One does unsafe Rust only for linking with other languages, hardware access or performance.
And as it turns out, many types of typecasting operations where the only way to do so is to use unsafe, which is why even though I agreed with you it was probably in the C++ code that it at least in theory could have been in Rust. I'd have to go back through my notes, but a lot of people seem to be using std::any and something along the lines of as_ptr which is unsafe and the borrow checker won't protect you from mistakes under such circumstances-- things like this, a very common operation arguably necessary in many use cases/design patterns that forces people to rearchitect everything or use unsafe is likely why there's probably a decade or two's worth of these types of discussions. Put simply, for integration into real-world software, it seems in many ways Rust isn't ready and where it is it commonly requires the use of unsafe in order to meld it into an existing product. I suspect it will probably be 10-15 years or more before we see their javascript engine rewritten if they ever do it at all for precisely these sorts of reasons, and when they do, it will likely produce more bugs than their C/C++ counterparts.
A need for unsafe code for performance is more likely related to a design not adjusted to the linear type system of Rust.
This is true to varying extents, but I don't think you realize how common some patterns are and the extent of redesign that will be required. Just as a (bad) example but one I have off the top of my head, the entire journald journal format is written using flexible array's (this is a C structure that has a trailing array element of zero length, where the idea is you can get the offset to the beginning of the array but its contents will be dynamically filled in and its length calculated at run time). To interoperate with this in C++, which doesn't support this concept due to a stricter typing system, I had to wrap the code in question with pragma's that ignored warnings. To convert such a system to Rust would entail a dramatic redesign because its central to the way the piece of software operates and the language view of things is that every or nearly every write is actually to an out-of-bounds address. This is a bad example, but dynamic inheritance is really common and the related sort of typecasting that is used is kinda sorta supported in Rust and presently mostly relates to using unsafe code, moreover, there appears to be relatively nothing in terms of the language to make the sort of bug that cropped up safe, as I noted, in theory it should be possible even if under somewhat rare edge cases, but it will require more review to definitively discern.

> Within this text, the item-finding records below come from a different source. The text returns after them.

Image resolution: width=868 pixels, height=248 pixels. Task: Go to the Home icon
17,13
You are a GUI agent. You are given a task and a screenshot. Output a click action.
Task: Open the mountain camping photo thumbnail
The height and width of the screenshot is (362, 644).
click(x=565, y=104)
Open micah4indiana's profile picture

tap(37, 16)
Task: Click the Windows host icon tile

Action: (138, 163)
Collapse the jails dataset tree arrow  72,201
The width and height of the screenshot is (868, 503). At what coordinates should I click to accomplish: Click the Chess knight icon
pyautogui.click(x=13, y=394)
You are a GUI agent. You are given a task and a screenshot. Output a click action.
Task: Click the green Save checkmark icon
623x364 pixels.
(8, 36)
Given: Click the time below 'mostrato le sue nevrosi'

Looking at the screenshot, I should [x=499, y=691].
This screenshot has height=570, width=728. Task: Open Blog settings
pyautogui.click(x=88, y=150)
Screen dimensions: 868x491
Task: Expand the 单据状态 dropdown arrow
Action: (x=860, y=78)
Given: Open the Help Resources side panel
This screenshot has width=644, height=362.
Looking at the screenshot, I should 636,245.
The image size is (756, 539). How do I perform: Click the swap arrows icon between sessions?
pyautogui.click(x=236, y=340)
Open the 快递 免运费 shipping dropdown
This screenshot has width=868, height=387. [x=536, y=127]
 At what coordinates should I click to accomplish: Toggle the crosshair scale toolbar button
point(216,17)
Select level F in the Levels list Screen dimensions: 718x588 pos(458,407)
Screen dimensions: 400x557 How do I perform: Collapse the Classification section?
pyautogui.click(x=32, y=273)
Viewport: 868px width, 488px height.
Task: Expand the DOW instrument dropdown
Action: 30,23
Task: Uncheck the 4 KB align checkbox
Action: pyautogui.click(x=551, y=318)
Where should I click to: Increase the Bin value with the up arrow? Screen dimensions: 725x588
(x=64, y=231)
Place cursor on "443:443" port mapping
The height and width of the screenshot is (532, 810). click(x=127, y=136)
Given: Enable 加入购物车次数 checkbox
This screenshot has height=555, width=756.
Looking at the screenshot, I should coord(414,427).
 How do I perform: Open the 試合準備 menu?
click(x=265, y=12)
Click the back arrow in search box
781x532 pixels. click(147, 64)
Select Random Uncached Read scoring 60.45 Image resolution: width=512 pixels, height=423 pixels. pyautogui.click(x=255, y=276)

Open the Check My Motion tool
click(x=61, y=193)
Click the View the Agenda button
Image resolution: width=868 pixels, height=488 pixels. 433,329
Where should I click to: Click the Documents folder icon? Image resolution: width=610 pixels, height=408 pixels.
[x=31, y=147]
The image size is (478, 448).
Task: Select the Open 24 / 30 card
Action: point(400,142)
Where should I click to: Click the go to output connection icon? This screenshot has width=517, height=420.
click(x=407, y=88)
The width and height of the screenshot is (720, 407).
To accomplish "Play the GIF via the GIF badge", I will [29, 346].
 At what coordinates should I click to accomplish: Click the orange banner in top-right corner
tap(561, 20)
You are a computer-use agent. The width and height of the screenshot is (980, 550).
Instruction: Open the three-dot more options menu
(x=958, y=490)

Therefore I would guess it is likely some cooperation with C++ code. But who really cares. Rust looks quite good so far and whether it really is good will reveal itself in few years when more data about memory errors in Rust code is collected.
You may be right, time will tell, but what I've seen so far is that interop with C++ is probably something mostly here to say at least for the next 10-20 years, maybe longer. Moreover, my guess is that when we get down to brass tacks that we will find that unsafe code ends up being so common that you end up with more memory bugs, not less.
As for as Linux kernel ... we will see. I think it is likely worth it for new drivers especially if they can write safe Rust wrapper over linux driver interface.
You may be right, but I probably wouldn't get my hopes up. My guess is that in a few years or so we re-encounter each other on the forums under a story headline questioning the future of the language once Mozilla finally tanks and the community steps up to entirely OSS/FS it, which basically ends up killing off language extension and keeps people using unsafe constructs forever.